NFFuture

Hey Folks!

What would be the benefit of a lower V1 on a wet runway if the take off is not field length limited at all? I would be talking about a lightly loaded E-Jet on a 4000m runway on a standard day. The runway has no significant CWY or SWA.

The performance tool always gives quite a low V1 and thus a big V1/Vr-split (usually around 10kts) as soon as a wet runway is selected (same Vr with almost V1=Vr on dry runway). Sadly there is no option to select/force a higher V1. Sadly the tool doesn’t display the stop margin at all, which makes it tougher to comprehend its calculations.

NFFuture

By further research I just found out, that using minV1 on wet and contaminated runway is a thing at some operators. I guess the software we use also applies this logic, but I think it's just strange that this is not mentioned in our documentation at all.

FlyingStone

On non-dry runways, risk of runway excursion during an RTO becomes much more significant, even when commenced at V1. By selecting a lower V1 from the range of available V1 speeds, you can mitigate this risk, but it also means you are potentially taking any issues into the air, even though you probably have margin to stop at speeds above the selected (low) V1. This could be potentially useful if you are taking off from a tabletop runway, where any runway excursion would be catastrophic.

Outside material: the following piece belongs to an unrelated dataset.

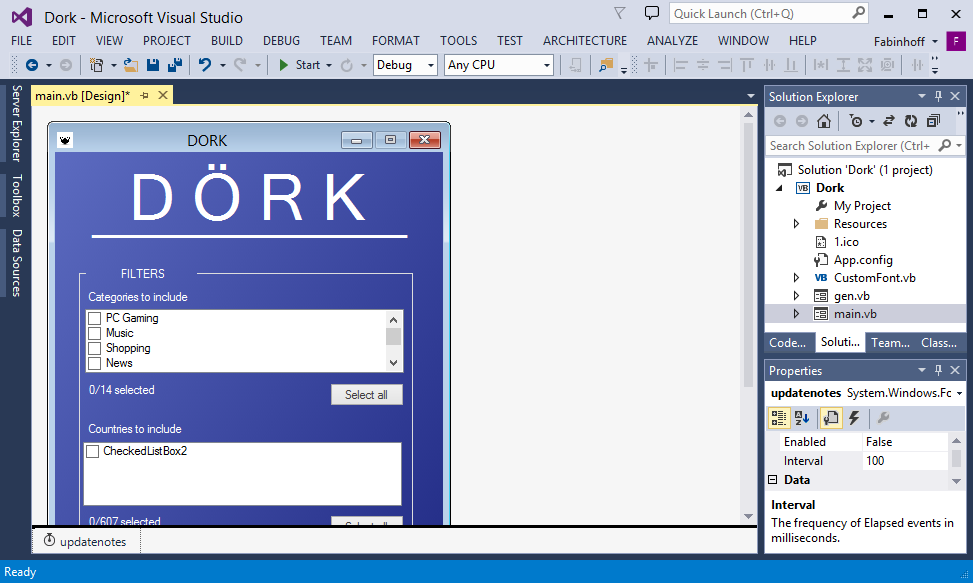Click the Search Solution Explorer field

On the other hand, you could select the highest V1 possible and your calculations would be stop-minded, which means you are willing to risk a potential runway excursion, because taking an aircraft into the air with performance issues could be potentially worse (e.g. Innsbruck, Salzburg and other similar airports with close-in very high terrain).

It's up to the operator to decide which option they prefer, and this can vary from one airport or runway to another. I'd suggest contacting your performance pilot/department, and they should have more information on what they use for your calculations.

fdr

The Ops Performance Tool may provide for the functionality of having the reduced V1 by a margin, no more than 10kts, to improve the STOP case. The additional margin that is gained is the time/distance of the continued acceleration from the reduced V1 to the normal V1, and the deceleration time/distance difference for the stop case. Roughly, most aircraft are accelerating at around 3kts/sec +/- towards the higher end of the TO roll, dependent on thrust/weight/temp etc, and about a bit over double that for the deceleration at the higher speeds, assuming that the anchors have been applied in an eye pleasing manner. So for the difference in buffer, take about ~4.5 seconds at the speed of V1-5kts... roughly divide your IAS by 2 for meters a sec... 150kts = 150/2=75 meters/sec approx. 4.5 x speed... 337m... close to 1,000' all up.

However, the reason that the reduced V1 is being applied is due to the historical stop case being compromised by wet conditions... so the effective "buffer" doesn't really apply, you are achieving an increase in confidence of the normal margins.

The GO case is results in a reduction of the required screen height at the end of the TODR from 35' to 15', which may have knock on issues where there is a second d segment issue as well.

Note:

1. In general, for a normal takeoff without a failure, the aircraft should exhibit a height at the end of the TODR well above screen height... If you are seeing anything close to the "35' screen height" at the end of the TO roll, without a failure, then it is a good thing you didn't have an engine failure... The maths is simple to determine, just consider the acceleration difference from V1 (- 1 second... ) through to Vr, between the normal case and the OEI case... The rotate time to achieve liftoff is slightly longer OEI, in the real world, but is assumed to be about the same in most performance analysis, the liftoff occurs at a higher body attitude, at the lower speed. The exercise of doing the maths may lose belief in the tooth fairy, but may also lead to more discipline in runway use optimisation, thrust setting techniques etc... For 2 engine aircraft, you should not be very close to the fence at all unless you have had a bad day for cause... For 3/4 engines, it is still a big margin that should be seen for normal ops at the end of the TODA... if you aren't at around 180-200' AGL at the end of the TODA for mid to heavy weights, then you might want to get out a calculator and have a look at the geometry.

2. Vanilla planes will generally achieve the V2 speed just before the wheels coming off the ground, in a normal takeoff rotate rate... which meets the V2 + margin at 35' (15' wet). For the OEI case, the wheels will come off the ground a little earlier, and minimum of V2 is achieved by 35'. The margin of control above Vmca is provided by the definition of Vr IAW FAR25/CS25. An abused Vr may get sporty for a low weight take off, but will only compromise tail clearance (Vmu) for mid to heavy weight cases.